On the conference where I spoke about e-voting, I had another talk that focused on e-identification (which is a mandatory step for e-voting).
It is in Bulgarian and EU context, given the new EU Regulation that aims at cross-border e-identification. Nearly 2 years ago I did a campaign for that, not knowing the European parliament is already discussing the matter.
In short, e-identification is the means to prove your real identity online (to both the public and the private sector).
That sounds very convenient. But I know many people are concerned about privacy. And they should be. But not having a national ID card, and not having an e-identification scheme is not the solution. The US and the UK don’t have ID cards or even a citizen database (which all ex-socialist countries do have). And yet, US and UK citizens are ones under the highest levels of surveillance.
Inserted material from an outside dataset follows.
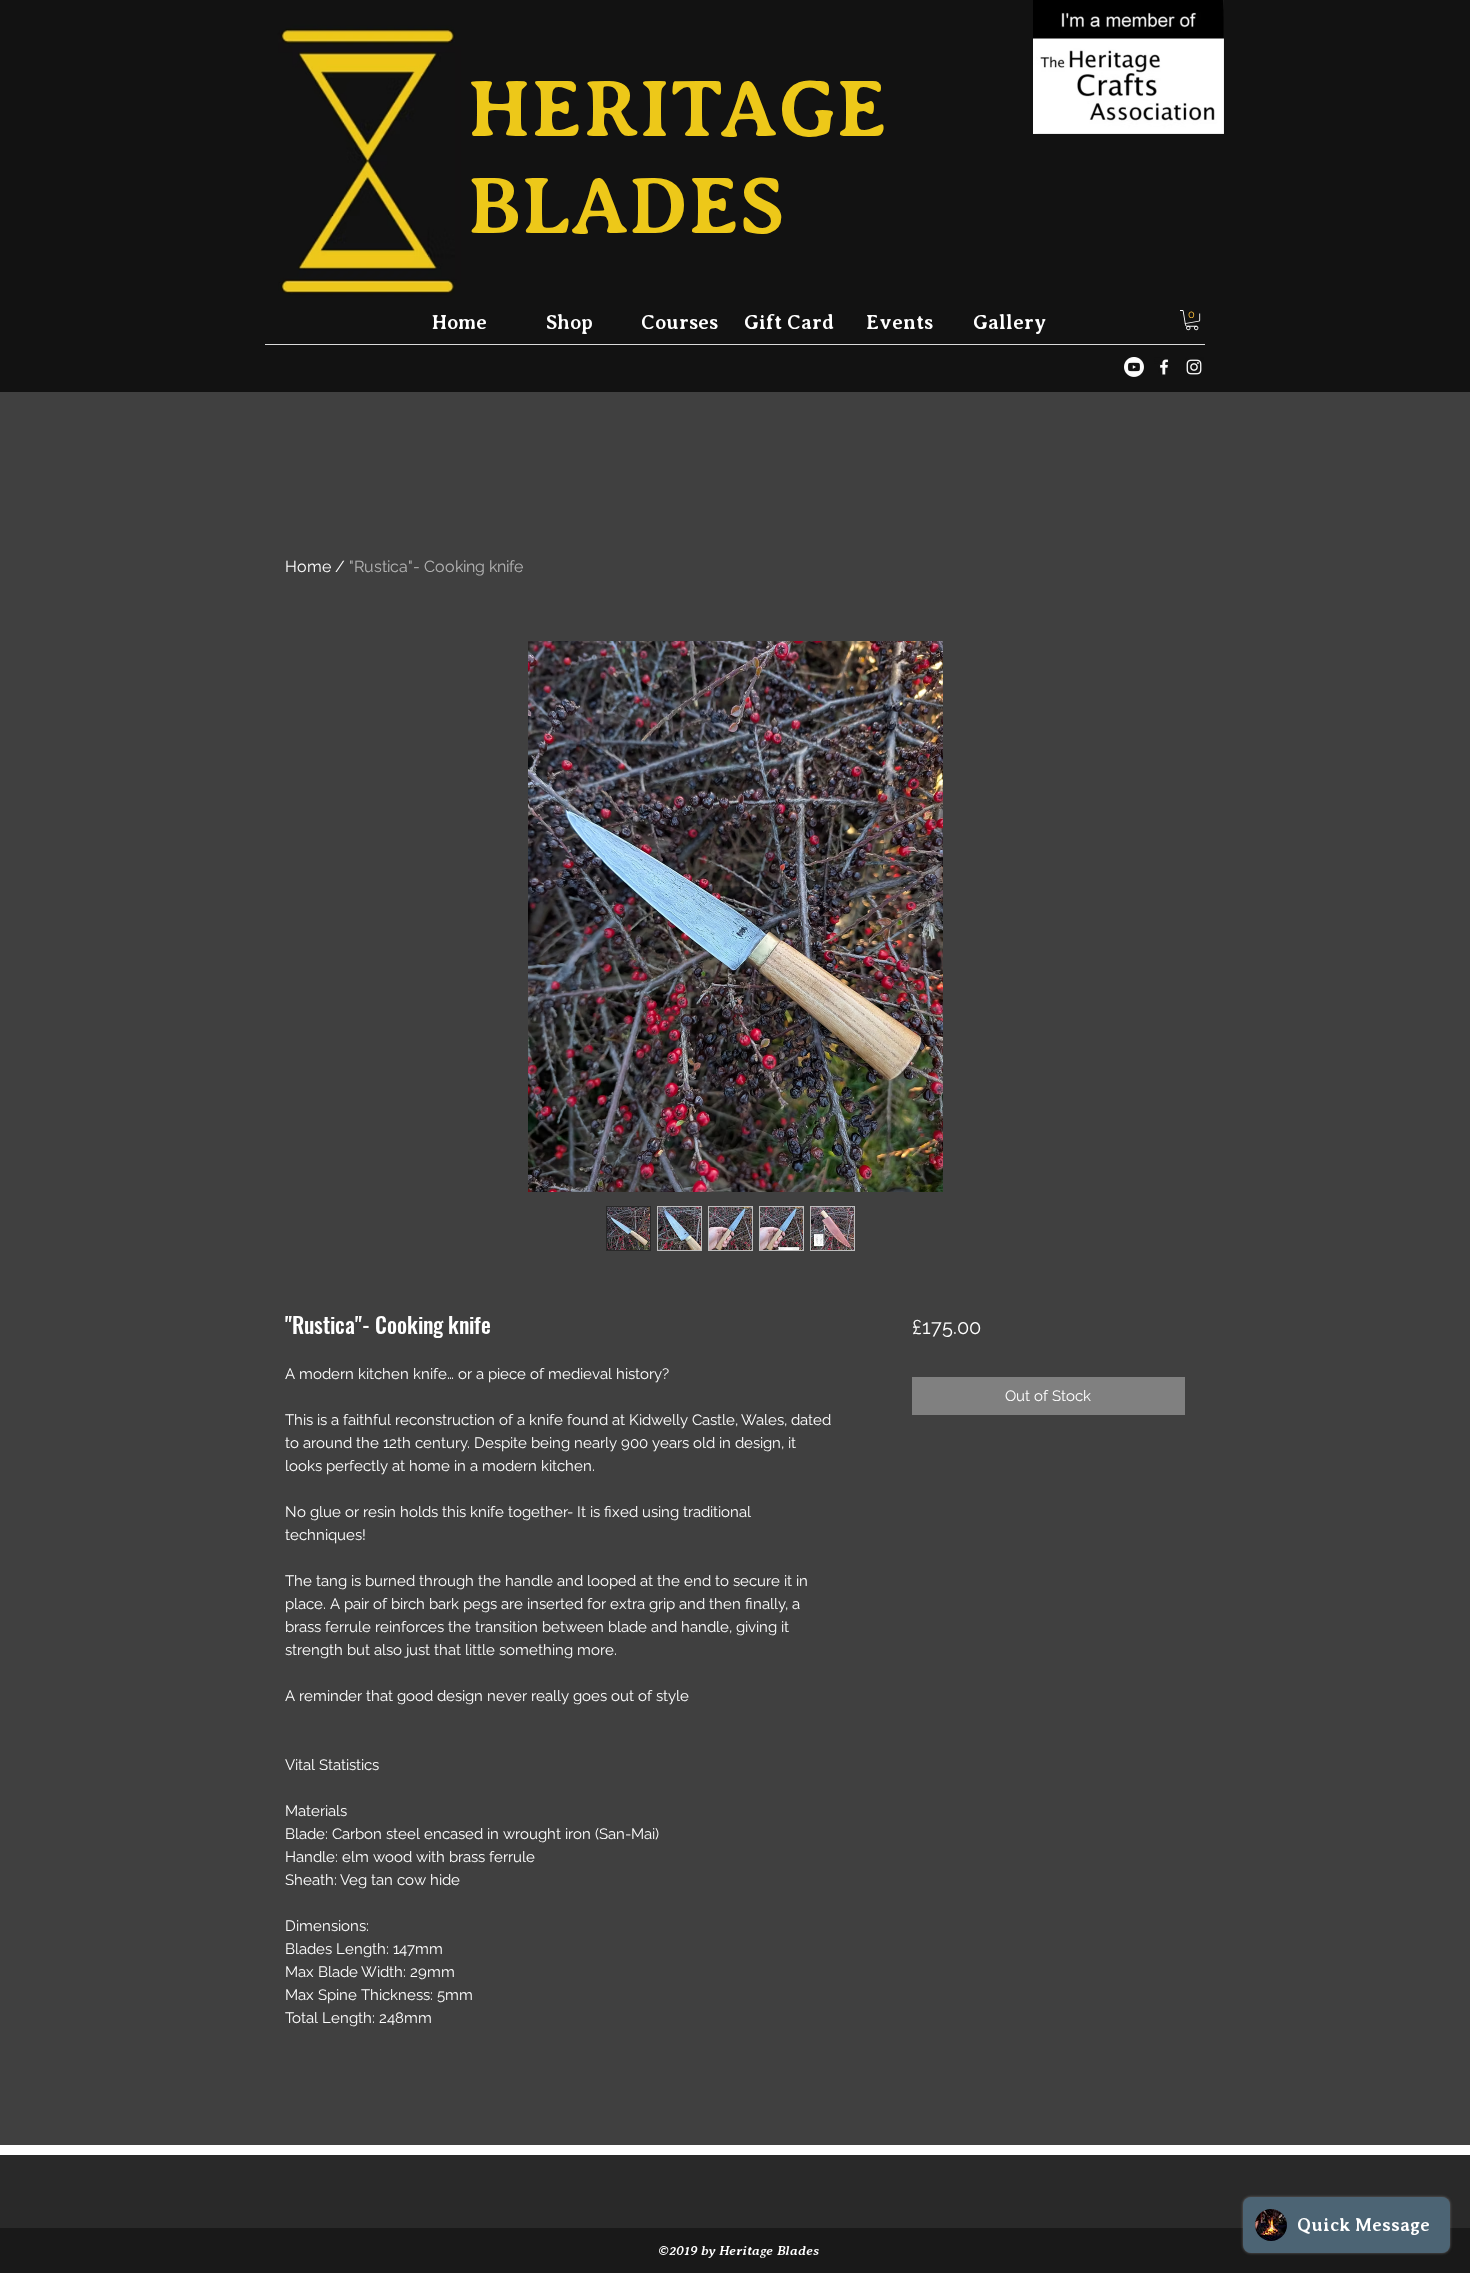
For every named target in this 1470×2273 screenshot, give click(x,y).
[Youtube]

On the other hand, the practical advantages of having a way to prove your identity online, especially when working with the public sector (but not only), are not to be ignored. Therefore, here are my slides:
You will notice that privacy is addressed in a very concrete way – it is not that the government doesn’t have access to one’s data – it already has, through all of its databases that store records about properties and card owned, current address, driver’s license, etc. Privacy is addressed by giving control to the citizen. He sees (and can be notified) about each and every time data about him from a given database (register) is accessed. The citizen also has control (including the ability to delete) data about his e-id usage. And if one doesn’t want to have an e-id, he can declare that and the chip will stay empty.
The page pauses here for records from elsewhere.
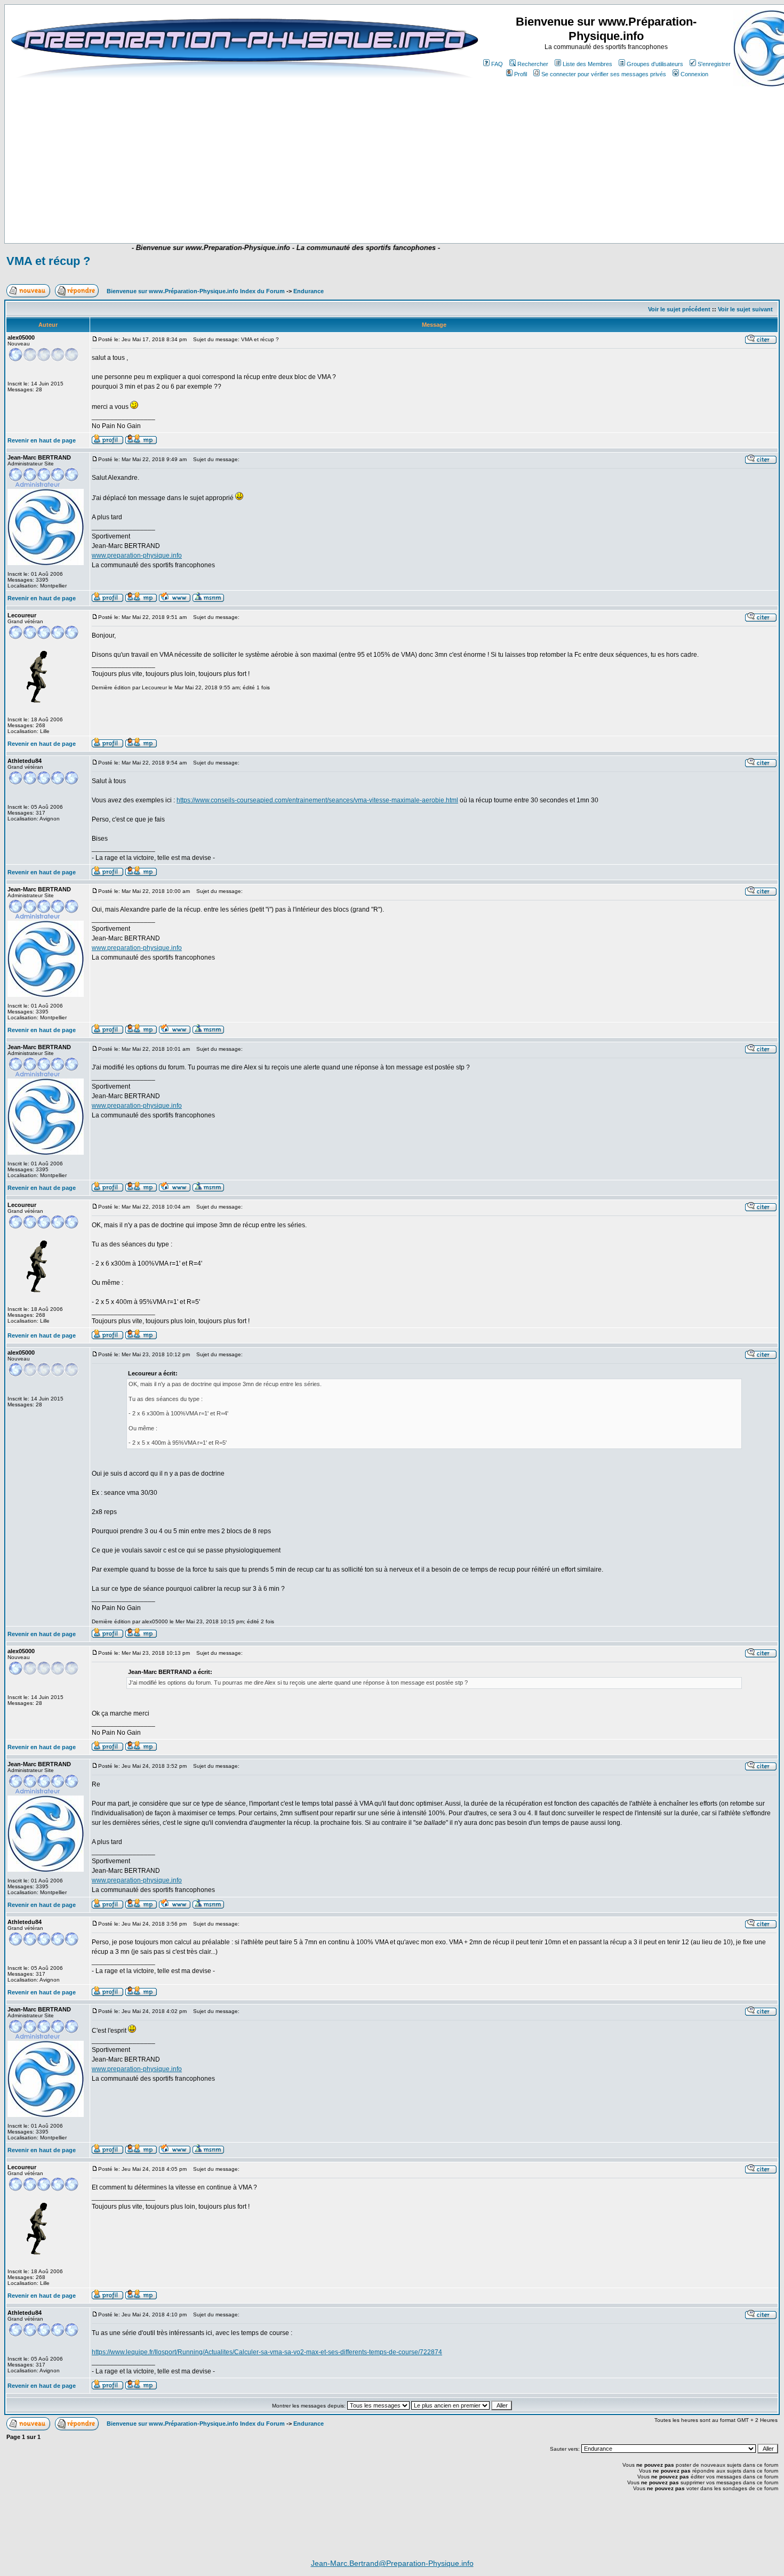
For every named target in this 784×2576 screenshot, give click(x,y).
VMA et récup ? (48, 261)
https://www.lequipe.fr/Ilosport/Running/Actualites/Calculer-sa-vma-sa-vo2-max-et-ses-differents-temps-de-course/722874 (267, 2352)
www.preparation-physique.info (137, 555)
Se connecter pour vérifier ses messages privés (603, 74)
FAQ (497, 64)
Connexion (694, 74)
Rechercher (532, 64)
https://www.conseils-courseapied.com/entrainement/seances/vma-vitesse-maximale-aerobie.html (317, 800)
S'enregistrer (714, 64)
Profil (520, 74)
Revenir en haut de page (41, 440)
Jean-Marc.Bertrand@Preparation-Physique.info (392, 2563)
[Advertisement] (222, 212)
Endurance (308, 291)
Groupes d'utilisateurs (655, 64)
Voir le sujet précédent (679, 309)
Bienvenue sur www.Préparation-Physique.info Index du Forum (196, 291)
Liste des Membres (587, 64)
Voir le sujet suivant (745, 309)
How is it guaranteed that this happens? Through our proposed law that mandates that all government software is open source, in a public repo.
Of course that doesn’t guarantee that they are not running a special version that gives the NSA counterparts undetectable access to one’s data. But that can happen regardless of the identification process or the connectivity between databases. And technically competent people know that simply having a chip in your card doesn’t let the government track you – it can’t “phone home”, it can’t connect to a cell tower, etc. If it is contactless, and it supports a PIN-less readable section, and the range is big enough, someone with the right certificates on a reader can read the e-id from the distance. But then what – he’ll end up with a meaningless UUID.
By all means, we should demand that the government doesn’t abuse the information it has about us, and we should not allow that information leaking uncontrollably to the private sector. And we must think of the means to abuse the system. And that is what our proposal is about.
The technical details – how a smartcard will be configured, whether it will be a contact, or dual interface (or contactless only, like in Germany), and how will fraud be detected and prevented, is a matter of a technical discussion we have already started.
I believe we can have security, privacy and comfort (usability) at the same time. And for that we don’t need to “just trust the government/company X”. We should trust the technology, though.